Project 2: binary safe

Problem statement: You need to program the firmware for a hotel safe.

Hardware: two momentary pushbuttons (key0 and key1), and four leds (one green, one red,
one blue, and one yellow). Your hardware team has selected the ATtiny85,
which only has 5 usable I/O pins, and so there is multiplexing of the leds
using the Charlieplexing technique.

Initialization state: At power up/reset, the unit should be in the
unlocked state (indicated by the green led) and in programming mode
(indicated by the yellow led). It will then accept a 6 bit code, using
key0 and key1 to represent "0" and "1" respectively. When the code is provided,
it should move into the locked state (indicated by the red
led), and the programming led should go off.

It will now wait for a 6 bit code to be entered. If the entry is correct,
it will move to unlock/program mode. If incorrect, it will flash the
yellow led for a short time, and wait for another 6 bit input.

The blue led should be used as a visual indicator to acknowledge a
button press (i.e. a short flash for each press).
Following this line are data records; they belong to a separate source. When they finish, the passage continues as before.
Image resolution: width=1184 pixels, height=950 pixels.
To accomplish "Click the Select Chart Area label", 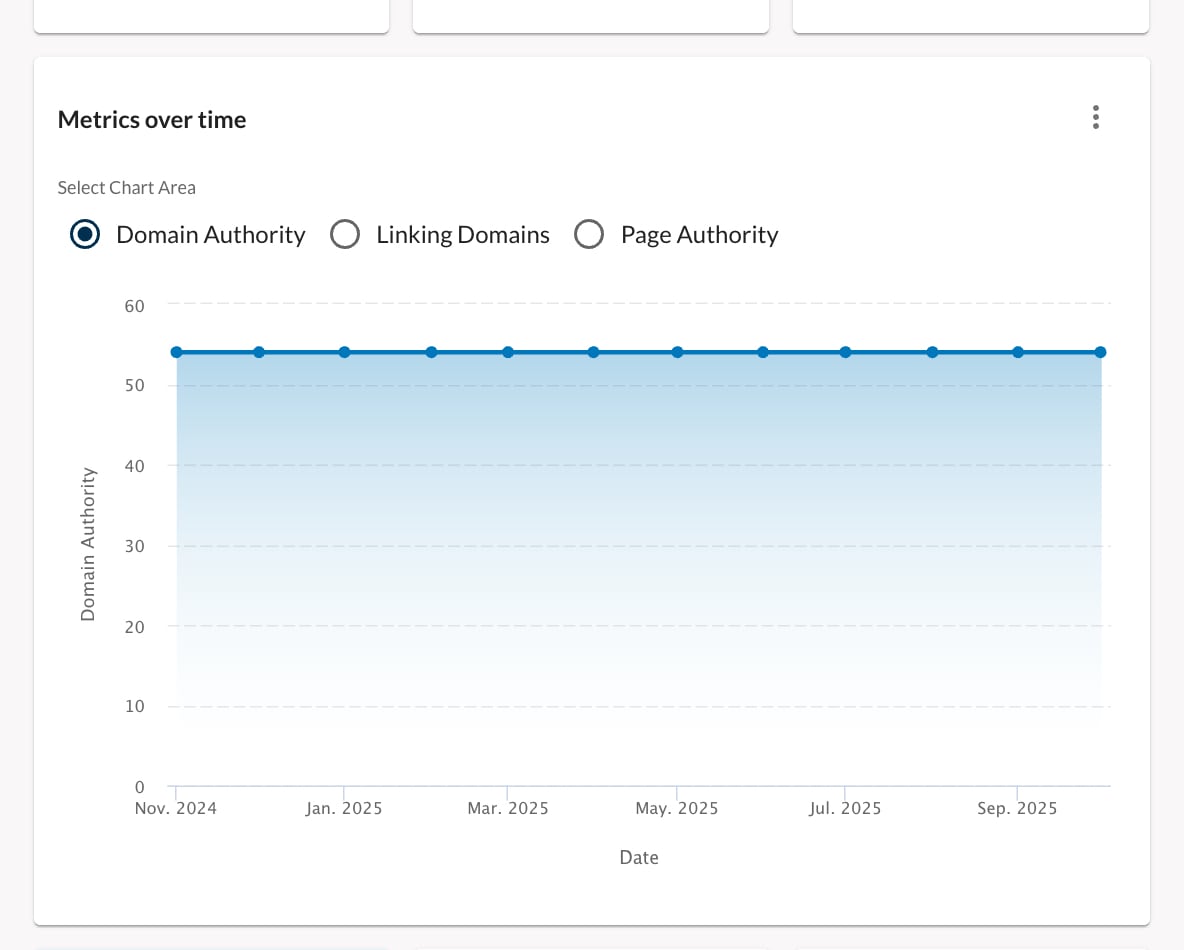I will pos(127,187).
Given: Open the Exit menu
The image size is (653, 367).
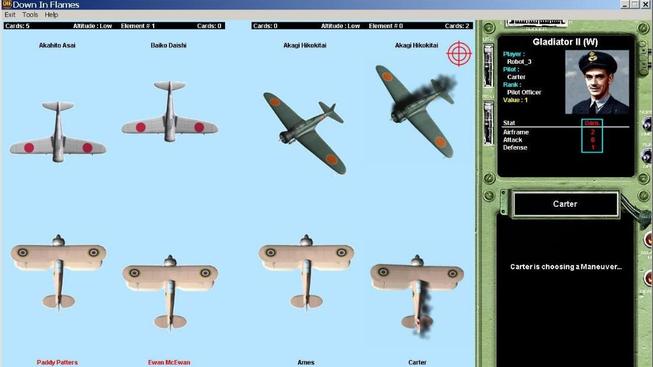Looking at the screenshot, I should point(10,15).
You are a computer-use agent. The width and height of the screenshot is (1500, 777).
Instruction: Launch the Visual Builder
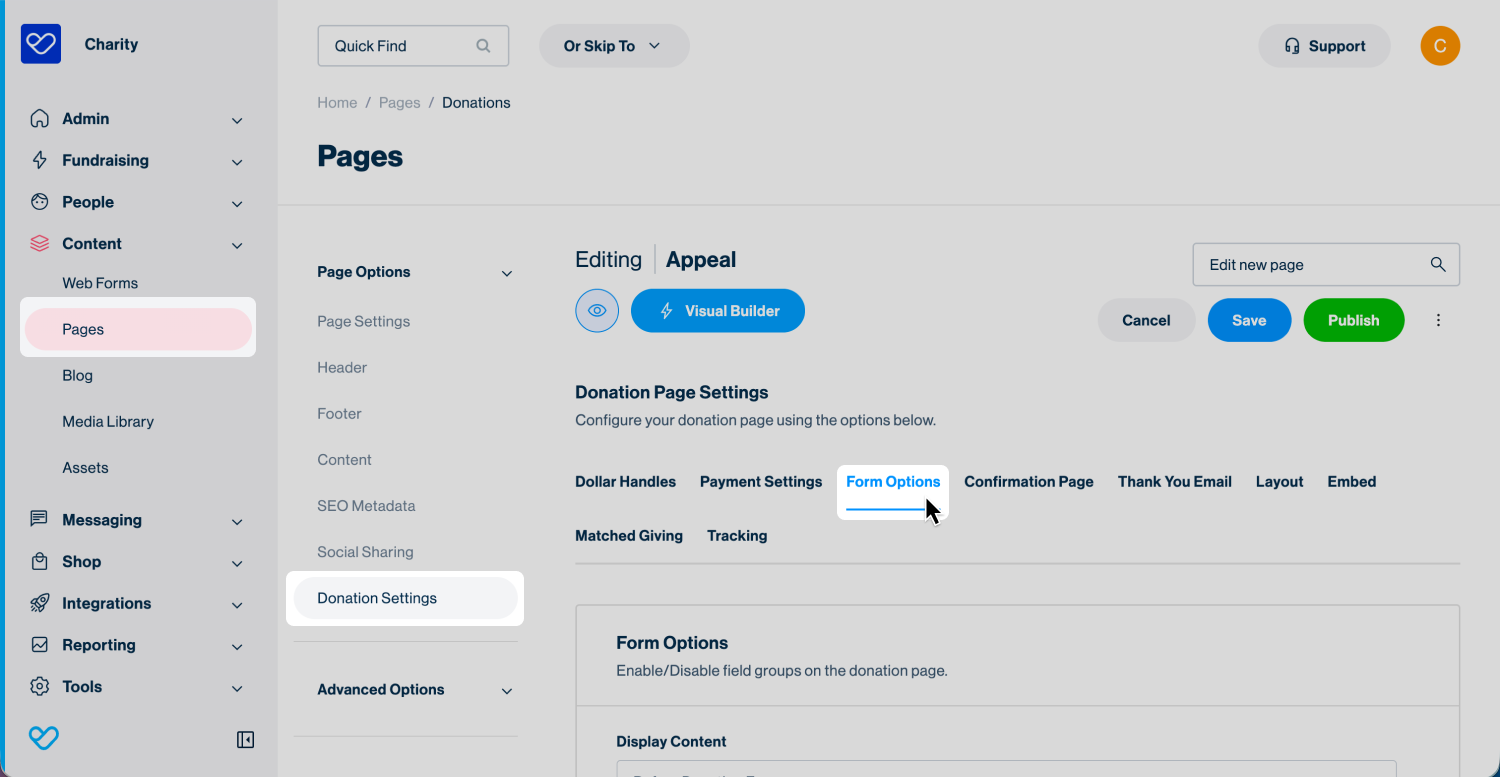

You will need to use some debounce logic on the switch inputs.

You need to use an interrupt handler.

You need to use some form of finite state machine.

Bonus features:

If fewer that 6 bits are entered in programming or lock mode, there should
be a ~3 second timeout that when hit will cause the bits to be cleared and
the process to begin again. The yellow light should flash a few times if
this timeout is triggered.

Save the code to the EEPROM memory so that it persists even when powered
down. In this case, if the last state was locked, it will power up into
the locked state, and will only unlock if the stored 6 bit key is entered.
Add a "secret" power up mode where if a button is held down during power
up it will clear the stored value and start in the unlocked state.

While waiting for the start of user input (in unlocked or locked state),
reduce power consumption by going into a sleep mode.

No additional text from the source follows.